» **Assignment**:
Nothing but the lines from the one including "Task: Click 更多操作 in the actions pane" through the last line of the entries, restated exactly, should appear in the answer; omit the pictures.

(Records to process)

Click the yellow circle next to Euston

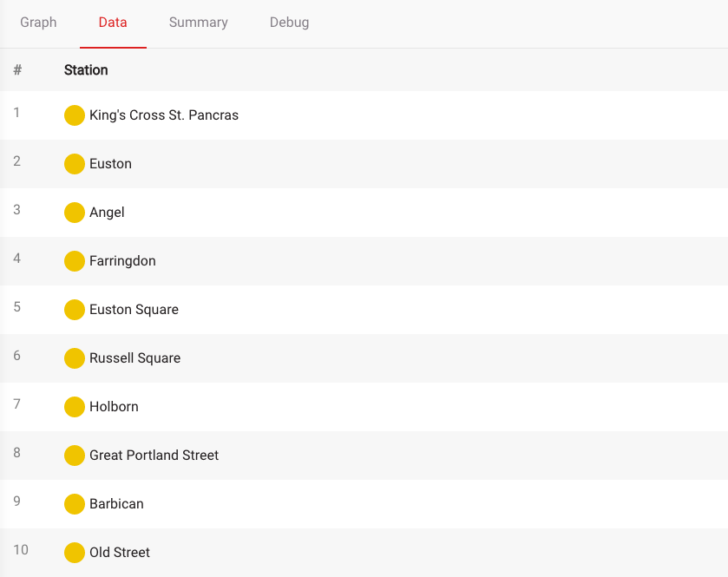(x=75, y=164)
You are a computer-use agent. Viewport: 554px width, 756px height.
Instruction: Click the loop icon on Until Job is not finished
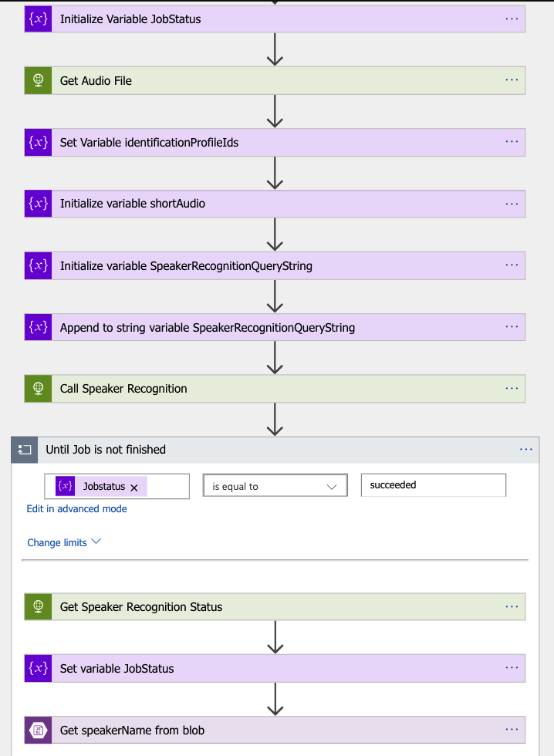point(25,450)
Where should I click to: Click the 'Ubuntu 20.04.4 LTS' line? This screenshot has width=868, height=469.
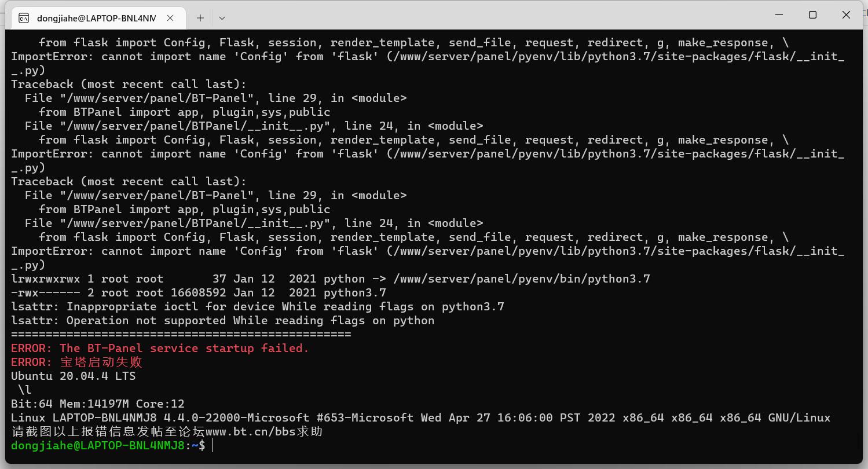pos(73,376)
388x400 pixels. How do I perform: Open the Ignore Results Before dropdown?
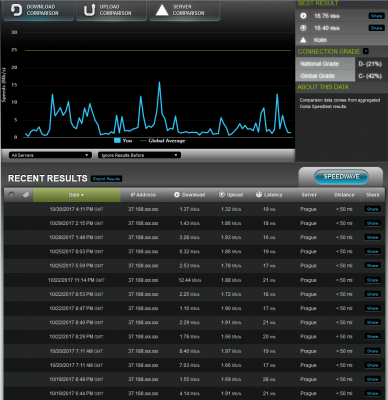(139, 155)
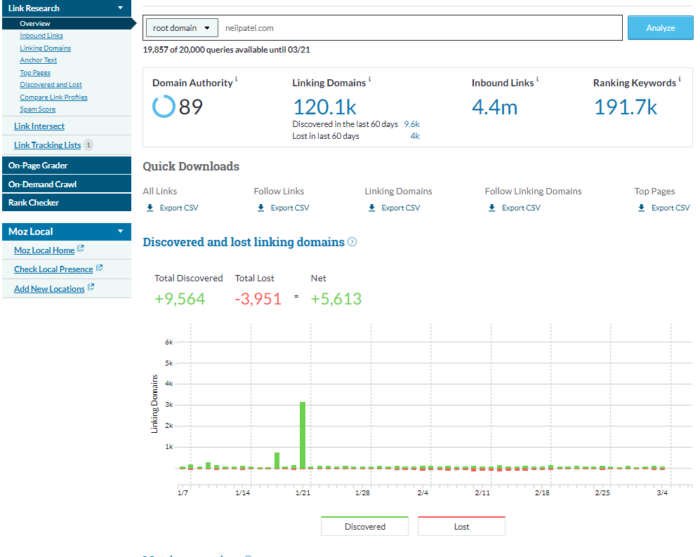
Task: Open Link Tracking Lists in sidebar
Action: pos(47,145)
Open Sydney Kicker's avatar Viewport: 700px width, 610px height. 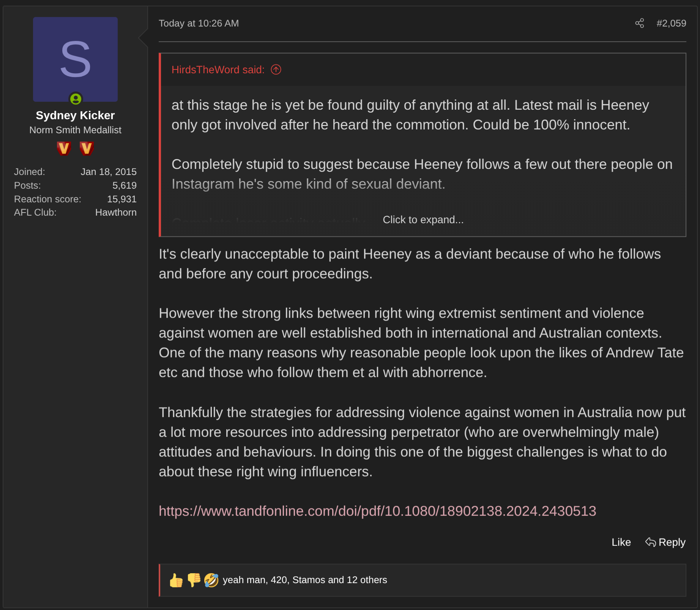75,59
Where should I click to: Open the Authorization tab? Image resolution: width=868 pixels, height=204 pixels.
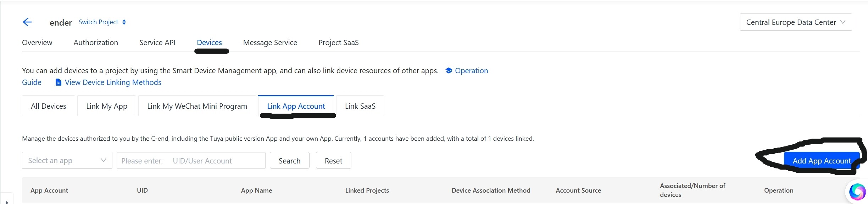pyautogui.click(x=96, y=43)
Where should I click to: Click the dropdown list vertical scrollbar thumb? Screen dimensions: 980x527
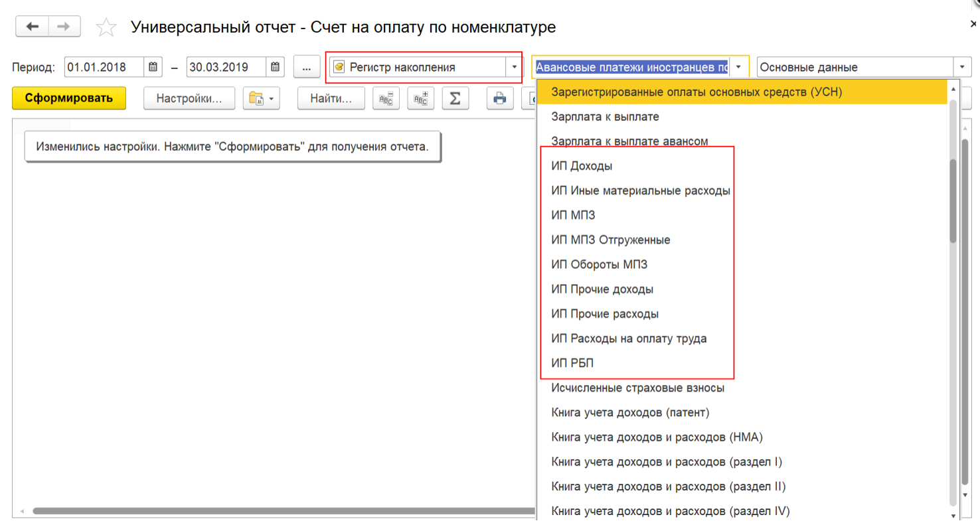click(x=953, y=200)
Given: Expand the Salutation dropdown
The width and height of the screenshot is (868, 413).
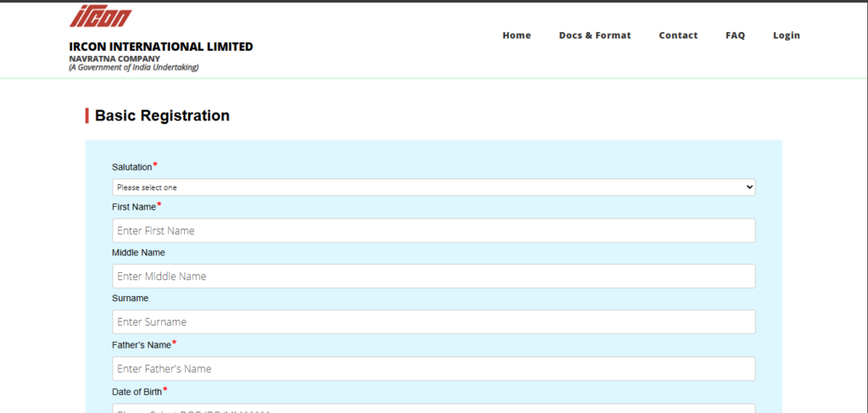Looking at the screenshot, I should (x=433, y=187).
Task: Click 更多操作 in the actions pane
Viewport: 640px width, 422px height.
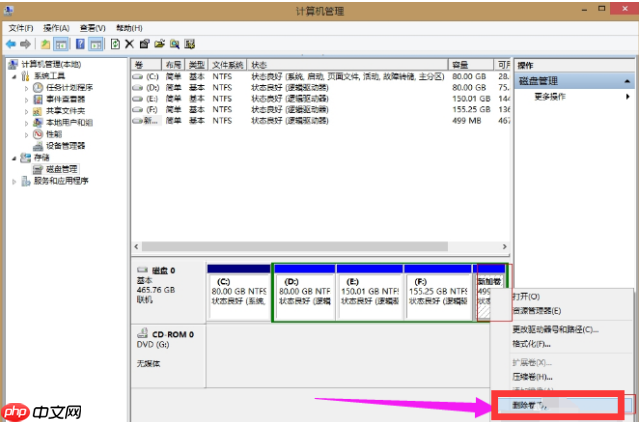Action: pos(551,97)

(End Records to process)

» **Exercise result**:
Task: Click 更多操作 in the actions pane
Viewport: 640px width, 422px height.
Action: pos(551,97)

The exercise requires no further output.